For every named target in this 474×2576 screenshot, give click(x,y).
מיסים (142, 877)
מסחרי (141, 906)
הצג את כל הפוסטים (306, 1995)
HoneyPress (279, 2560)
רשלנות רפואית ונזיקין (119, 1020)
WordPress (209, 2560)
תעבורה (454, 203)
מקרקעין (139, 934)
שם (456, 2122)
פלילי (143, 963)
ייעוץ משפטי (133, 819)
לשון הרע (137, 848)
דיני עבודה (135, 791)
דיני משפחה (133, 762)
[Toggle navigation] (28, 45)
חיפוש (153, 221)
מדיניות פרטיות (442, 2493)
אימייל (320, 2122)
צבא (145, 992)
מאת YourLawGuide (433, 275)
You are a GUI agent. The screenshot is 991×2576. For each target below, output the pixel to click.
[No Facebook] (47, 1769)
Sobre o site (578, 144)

* * *

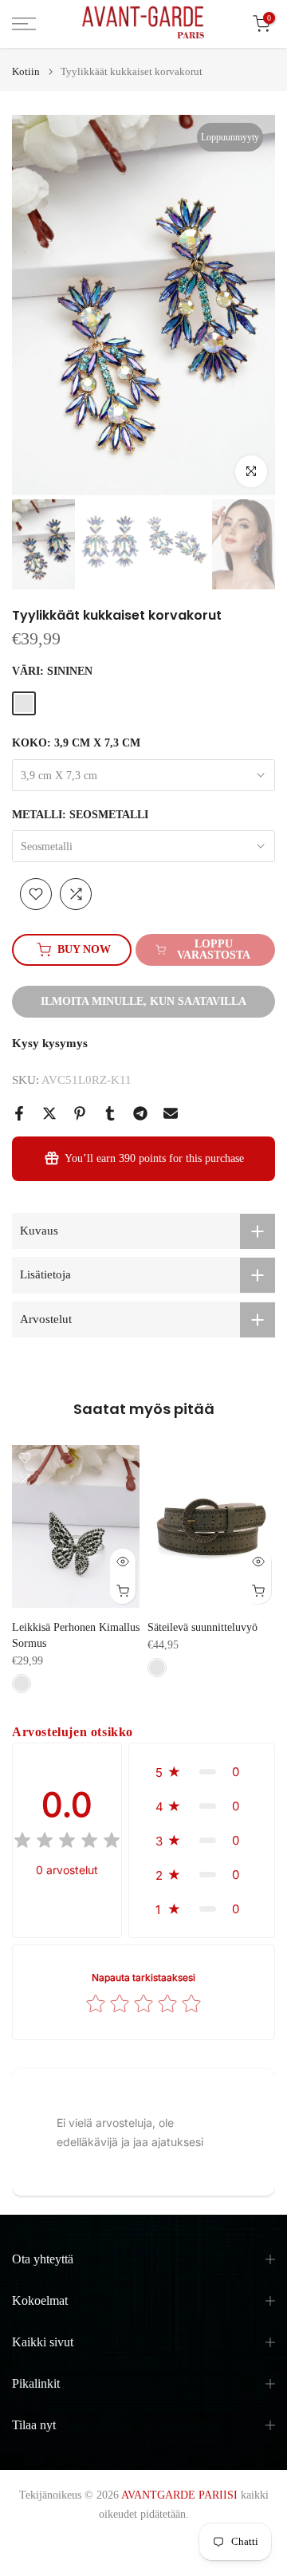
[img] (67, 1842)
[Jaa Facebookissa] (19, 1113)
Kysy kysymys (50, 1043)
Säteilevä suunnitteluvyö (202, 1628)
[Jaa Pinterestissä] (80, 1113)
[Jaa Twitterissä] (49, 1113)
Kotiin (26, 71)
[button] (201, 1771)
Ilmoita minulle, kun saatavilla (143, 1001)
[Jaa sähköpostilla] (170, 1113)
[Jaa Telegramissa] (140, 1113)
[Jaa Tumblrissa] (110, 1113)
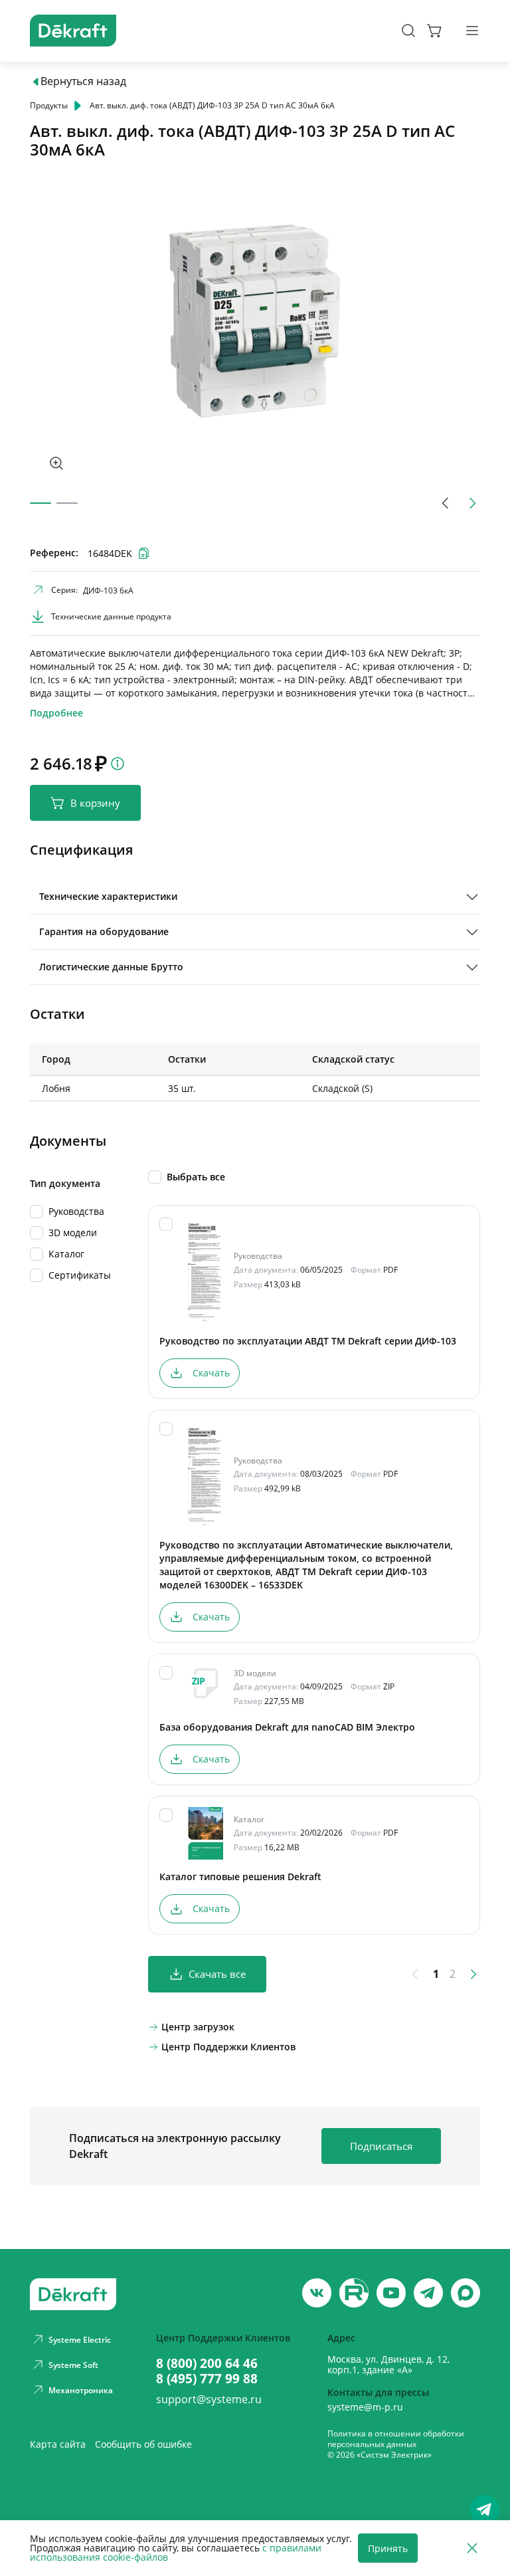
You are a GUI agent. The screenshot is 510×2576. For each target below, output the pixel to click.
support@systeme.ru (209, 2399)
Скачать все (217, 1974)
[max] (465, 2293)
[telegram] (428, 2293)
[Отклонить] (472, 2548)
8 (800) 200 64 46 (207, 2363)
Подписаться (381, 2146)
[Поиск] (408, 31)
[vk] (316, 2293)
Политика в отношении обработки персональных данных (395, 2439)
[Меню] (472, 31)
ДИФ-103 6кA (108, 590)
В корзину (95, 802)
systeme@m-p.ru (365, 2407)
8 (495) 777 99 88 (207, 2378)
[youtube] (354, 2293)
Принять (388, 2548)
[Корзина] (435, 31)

▶ [EXERCISE DESCRIPTION]:
Starting with the line above that holds "Kysy kysymys (50, 1043)", restate each line word for word up to and including the line that holds "[Корзина] (435, 31)". Drop the pictures.

▶ [ANSWER FOR THIS EXERCISE]:
Kysy kysymys (50, 1043)
Säteilevä suunnitteluvyö (202, 1628)
[Jaa Pinterestissä] (80, 1113)
[Jaa Twitterissä] (49, 1113)
Kotiin (26, 71)
[button] (201, 1771)
Ilmoita minulle, kun saatavilla (143, 1001)
[Jaa sähköpostilla] (170, 1113)
[Jaa Telegramissa] (140, 1113)
[Jaa Tumblrissa] (110, 1113)
You are a GUI agent. The screenshot is 510×2576. For each target below, output the pixel to click.
support@systeme.ru (209, 2399)
Скачать все (217, 1974)
[max] (465, 2293)
[telegram] (428, 2293)
[Отклонить] (472, 2548)
8 (800) 200 64 46 (207, 2363)
Подписаться (381, 2146)
[Поиск] (408, 31)
[vk] (316, 2293)
Политика в отношении обработки персональных данных (395, 2439)
[Меню] (472, 31)
ДИФ-103 6кA (108, 590)
В корзину (95, 802)
systeme@m-p.ru (365, 2407)
8 (495) 777 99 88 (207, 2378)
[youtube] (354, 2293)
Принять (388, 2548)
[Корзина] (435, 31)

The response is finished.